◆ SUPPLIED TEXT
--- START ---
Status Line: HTTP/1.1 404 Not Found
- HTTP/1.1: The HTTP version.
- 404: The status code.
- Not Found: The reason phrase.
Headers:
- Date: The date and time the response was generated.
- Server: Information about the server software.
- Content-Length: The length of the response body.
- Content-Type: The media type of the response body.
- Connection: Indicates whether the connection should be closed after the response.
Body:
- The HTML content of the response, indicating that the requested resource was not found.

Summary

HTTP Request: Consists of a request line, headers, and an optional body. Examples include GET and POST requests.
HTTP Response: Consists of a status line, headers, and an optional body. Examples include 200 OK and 404 Not Found responses.

reading the rfc 2616

RFC 2616: Resource Identification in HTTP Requests

When a client sends an HTTP request, the server needs to determine the exact resource being requested. This is done by examining two parts of the request:

Request-URI: This is the URL of the resource.
Host header field: This specifies the domain name of the server.

How the server determines the resource:

Absolute URI: If the Request-URI is an absolute URL (e.g., https://www.example.com/page.html), the server uses the host part of the URL and ignores any Host header field.
Relative URI with Host header: If the Request-URI is relative (e.g., /page.html) and a Host header is present, the server uses the host from the header.
--- END ---
◆ WRITTEN TASK
Continue the notes on HTTP messages and RFC 2616 resource identification, starting right after their final sentence.

◆ DATA SHOWN
--- START ---
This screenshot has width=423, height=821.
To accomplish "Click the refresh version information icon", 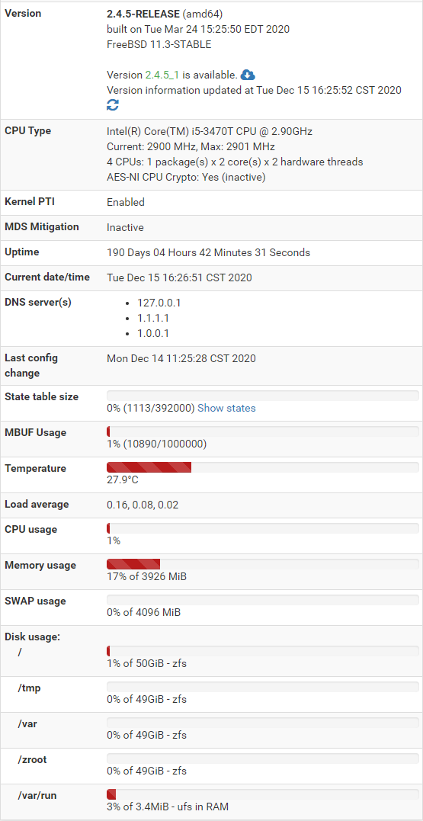I will click(x=113, y=105).
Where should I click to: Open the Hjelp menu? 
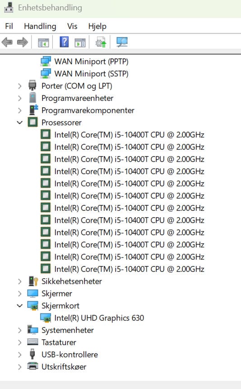[x=97, y=26]
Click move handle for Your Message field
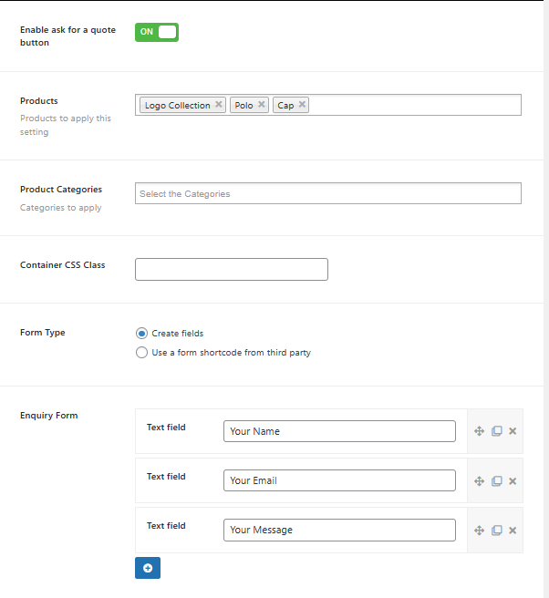The height and width of the screenshot is (598, 549). (x=479, y=531)
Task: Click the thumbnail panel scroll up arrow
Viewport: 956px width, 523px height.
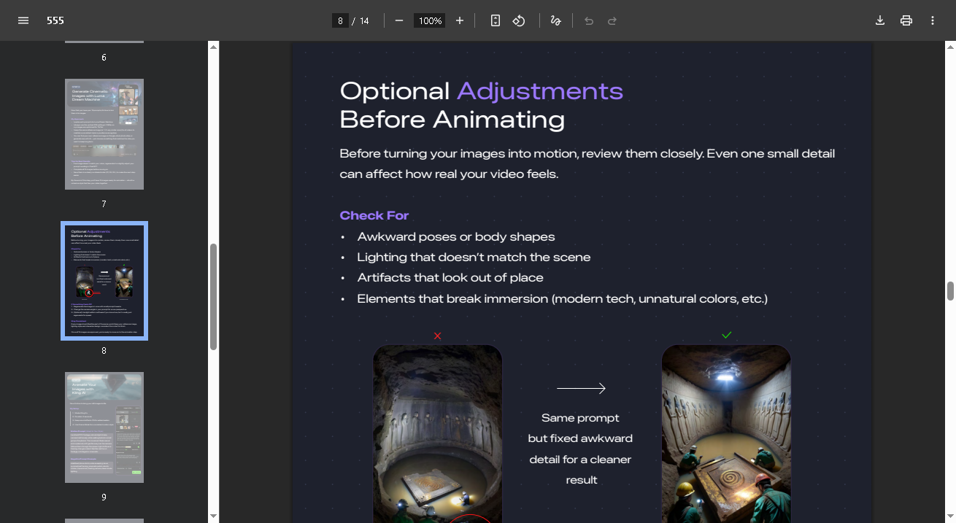Action: [214, 47]
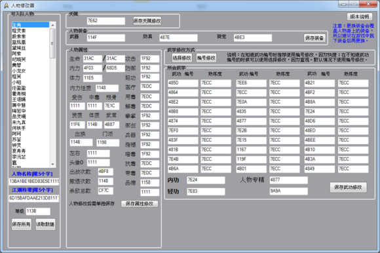Click the app icon in title bar
This screenshot has width=380, height=253.
click(7, 5)
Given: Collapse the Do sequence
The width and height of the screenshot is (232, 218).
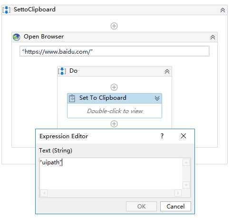Looking at the screenshot, I should (167, 72).
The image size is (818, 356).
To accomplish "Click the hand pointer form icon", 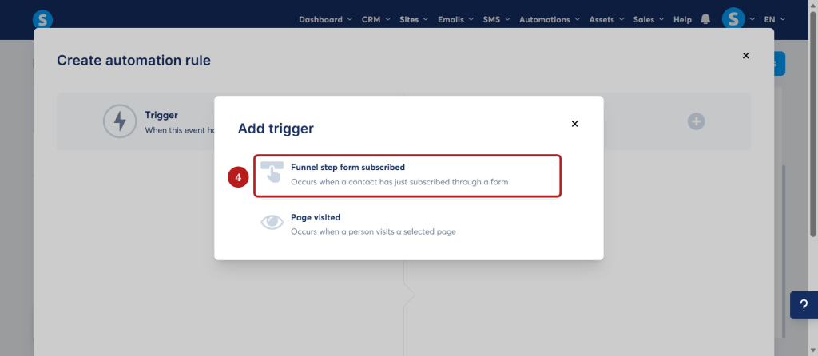I will coord(272,172).

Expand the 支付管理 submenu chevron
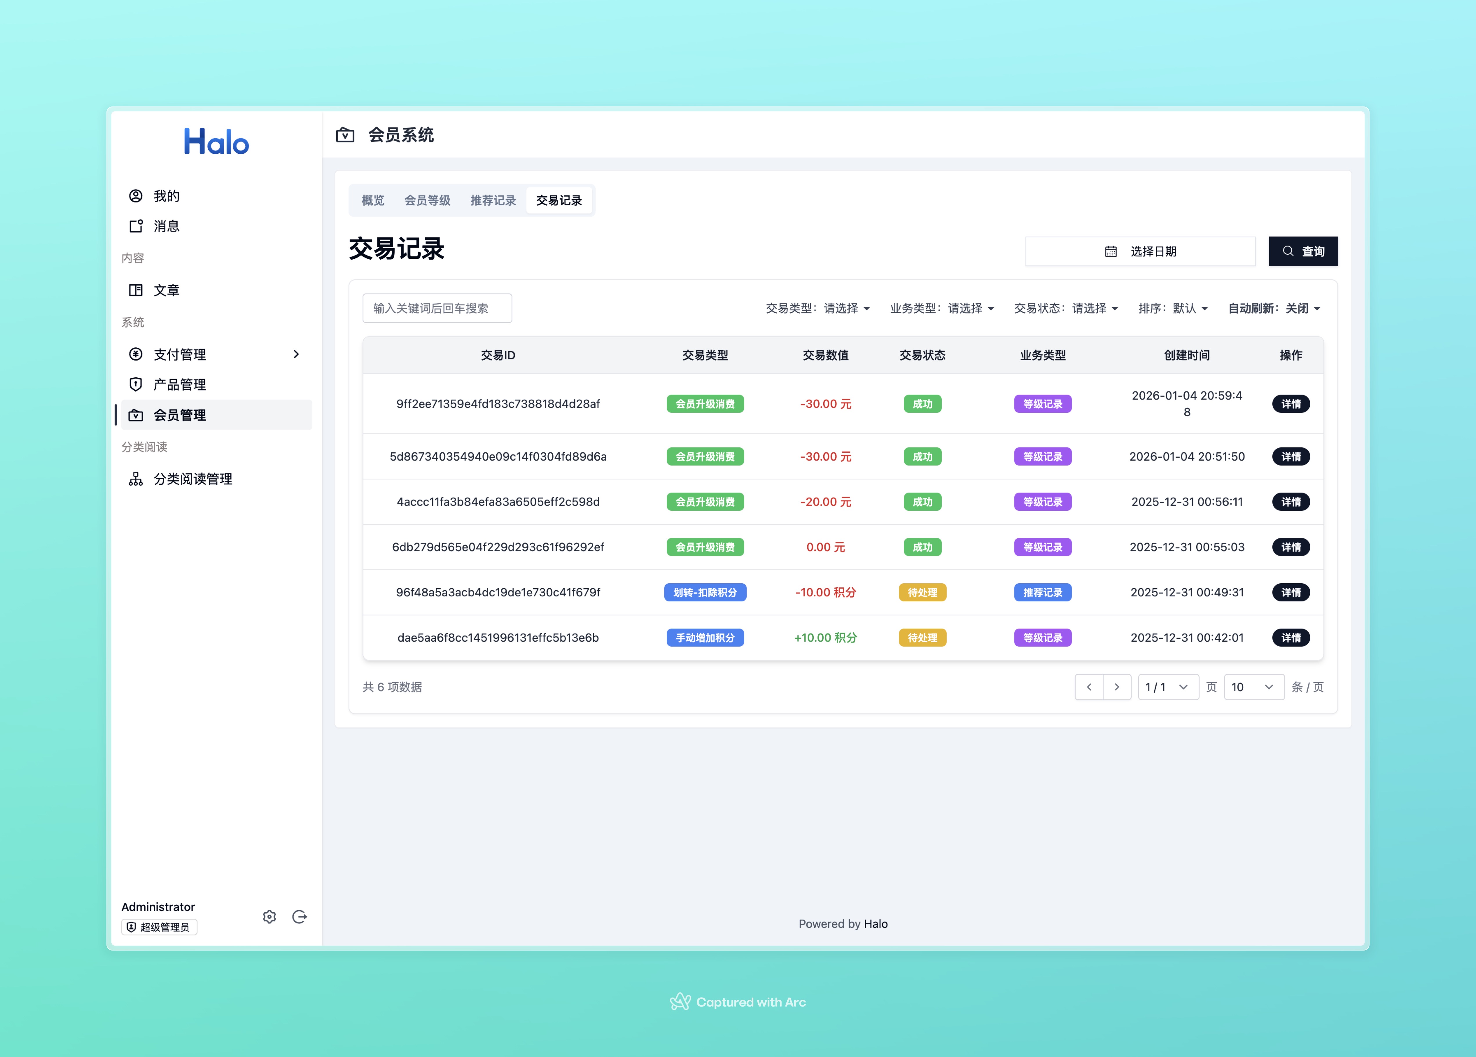(x=296, y=354)
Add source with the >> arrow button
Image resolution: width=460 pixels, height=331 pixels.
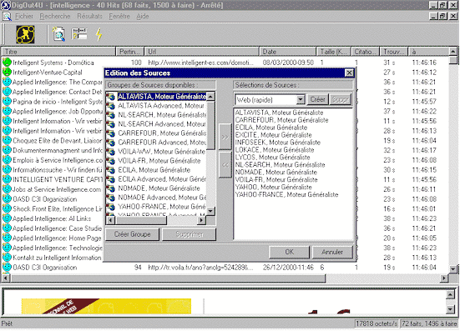pyautogui.click(x=225, y=137)
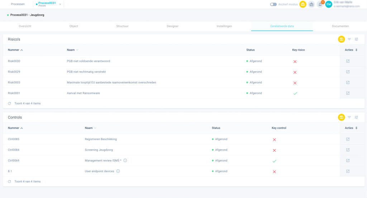
Task: Expand Naam column sort in Risico's table
Action: 77,50
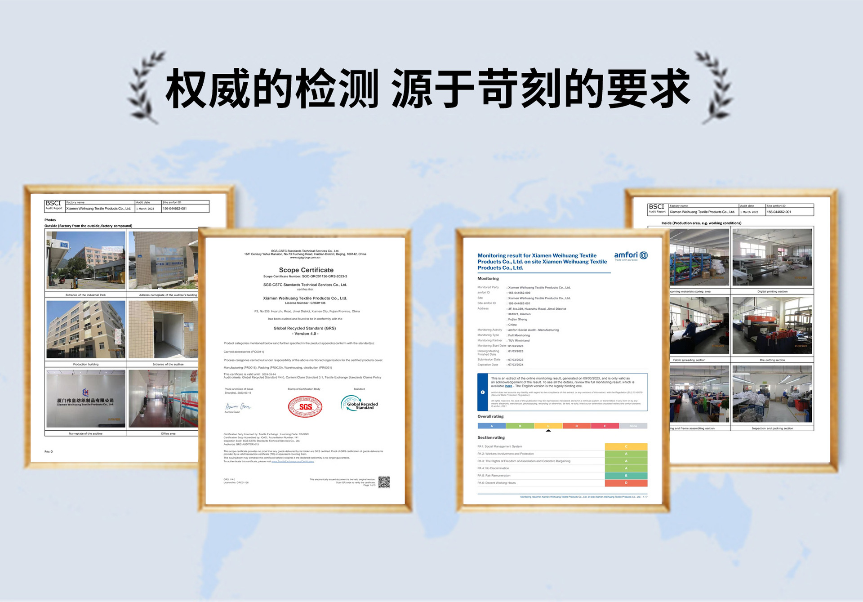Open the Production building photo

click(86, 330)
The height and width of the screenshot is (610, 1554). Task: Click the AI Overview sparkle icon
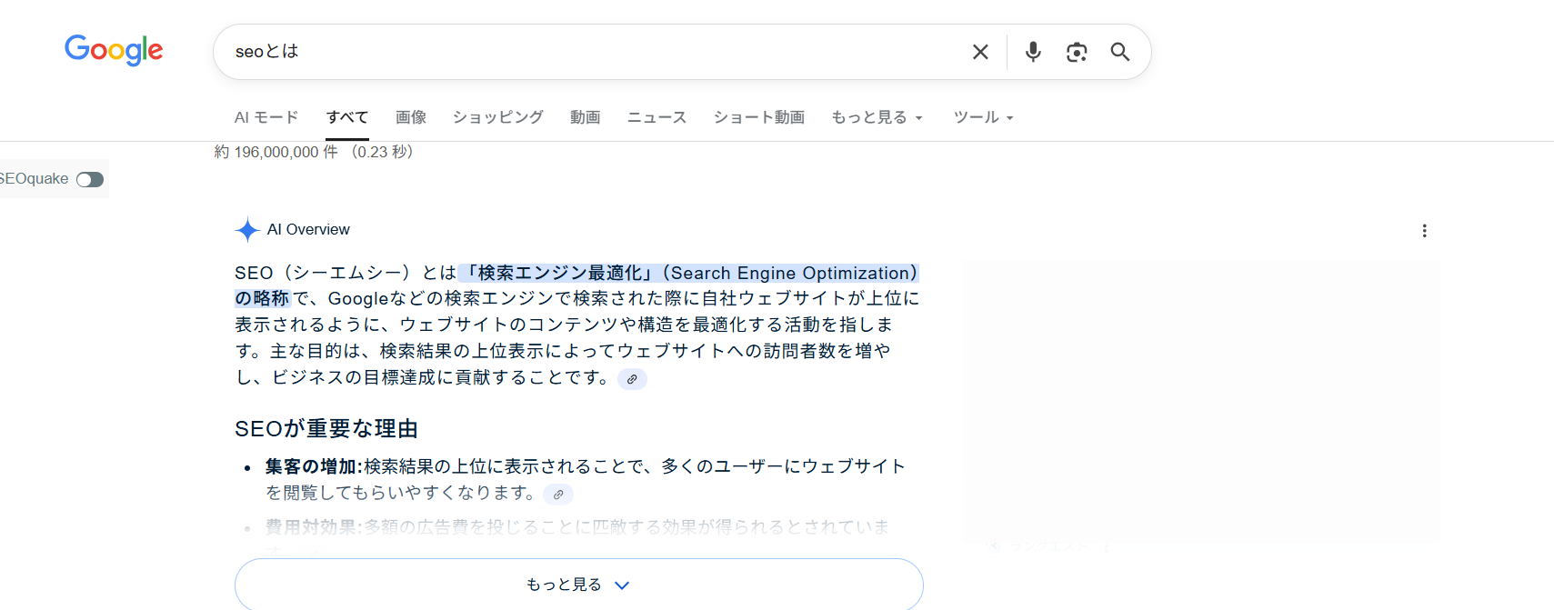(x=246, y=230)
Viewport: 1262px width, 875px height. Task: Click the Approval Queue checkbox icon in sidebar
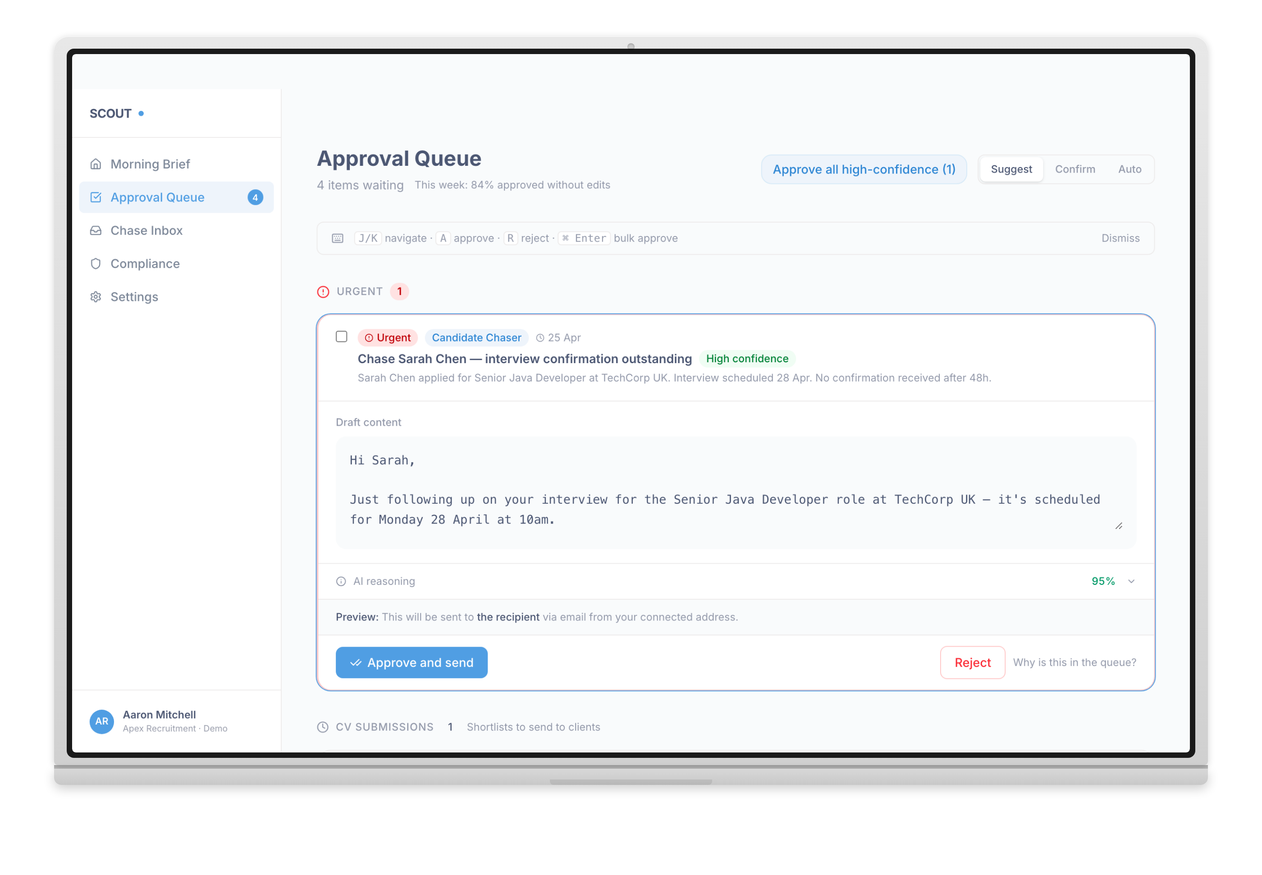pos(95,197)
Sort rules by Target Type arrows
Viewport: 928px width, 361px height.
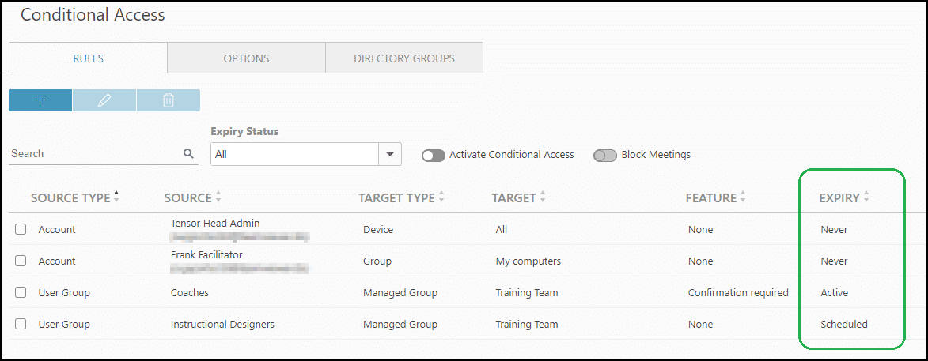[441, 197]
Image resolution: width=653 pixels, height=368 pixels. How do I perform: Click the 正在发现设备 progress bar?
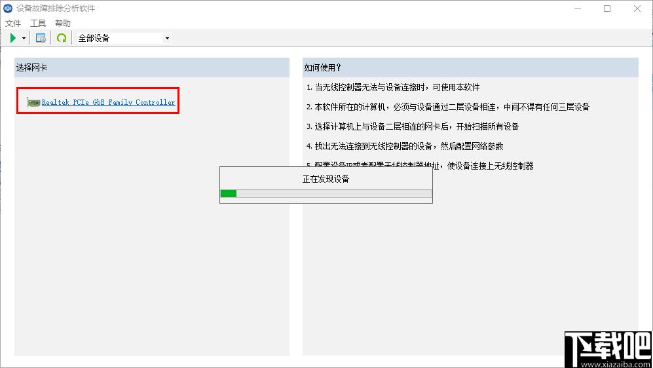click(x=326, y=193)
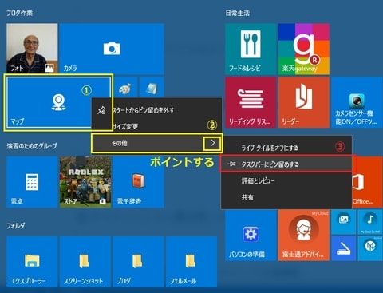Launch the 電卓 calculator tile

coord(32,182)
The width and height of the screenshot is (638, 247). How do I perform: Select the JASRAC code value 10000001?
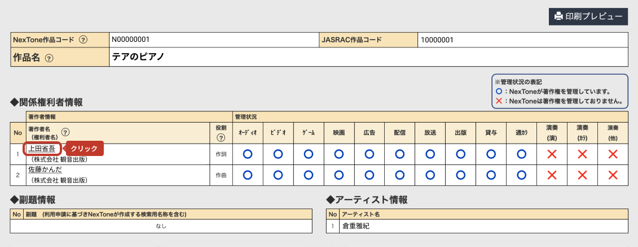coord(438,40)
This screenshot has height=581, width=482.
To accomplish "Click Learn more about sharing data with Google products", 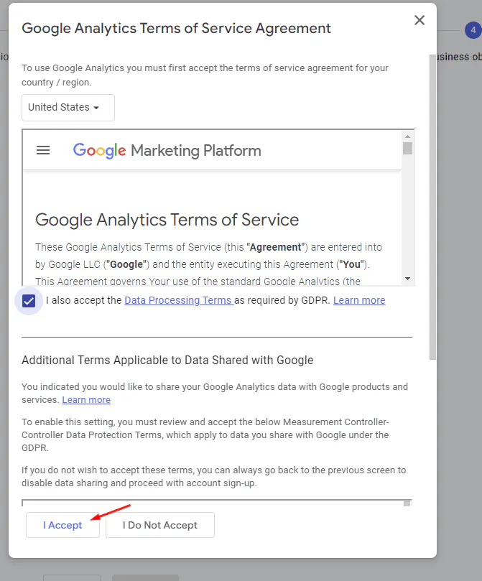I will (x=86, y=400).
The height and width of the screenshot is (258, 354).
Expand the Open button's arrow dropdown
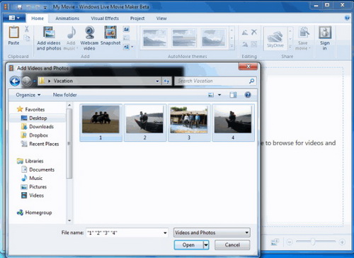[x=206, y=245]
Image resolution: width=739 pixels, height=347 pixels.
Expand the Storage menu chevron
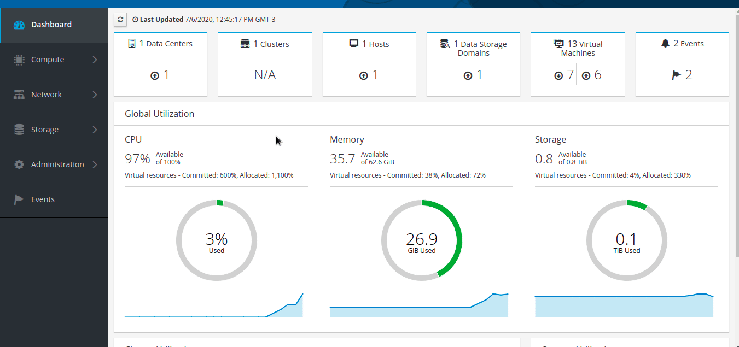point(95,130)
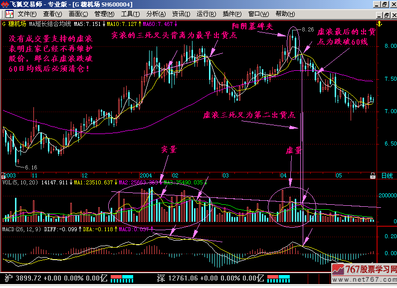397x288 pixels.
Task: Click the Feihu app icon in title bar
Action: click(5, 4)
--- END ---
◆ RESULT FOR THIS TASK
Relative URI without Host header (HTTP/1.0): The server may use heuristics to guess the intended resource.

Example:

If a client sends a request to http://www.example.com/page.html, the server will identify the resource as /page.html on the www.example.com domain.

Request Headers:

Request headers provide additional information about the client and the request itself. They are similar to function parameters in programming languages. Some common request headers include:

Accept: Specifies the media types the client can understand.
Authorization: Contains credentials for authentication.
Host: Specifies the server the client is requesting.
User-Agent: Provides information about the client software.

Response Headers:

Response headers provide information about the server and the response. The first line of a response is the Status-Line, which includes:

HTTP-Version: The protocol version used.
Status-Code: A numeric code indicating the status of the request (e.g., 200 for OK, 404 for Not Found).
Reason-Phrase: A textual phrase describing the status code.

Other common response headers include:

Content-Type: Specifies the media type of the response body.
Content-Length: Specifies the length of the response body.
Server: Provides information about the server software.
Date: Specifies the date and time the message was sent.

RFC 2616: Persistent Connections

Purpose: Persistent connections improve HTTP performance by reducing the overhead of establishing and tearing down TCP connections for each request. This leads to:

Reduced network congestion: Fewer TCP packets are sent.
Lower latency: Subsequent requests are faster as the connection is already established.
Efficient resource utilization: Servers and clients can handle more requests with fewer resources.

How it works:

Default behavior: HTTP/1.1 connections are persistent by default.
Connection closure: Clients and servers can signal the closure of a connection using the Connection header with the close token.
Negotiation: Clients and servers can negotiate whether to keep a connection open based on the presence or absence of the Connection header.
Message length: All messages in a persistent connection must have a defined length to prevent ambiguity.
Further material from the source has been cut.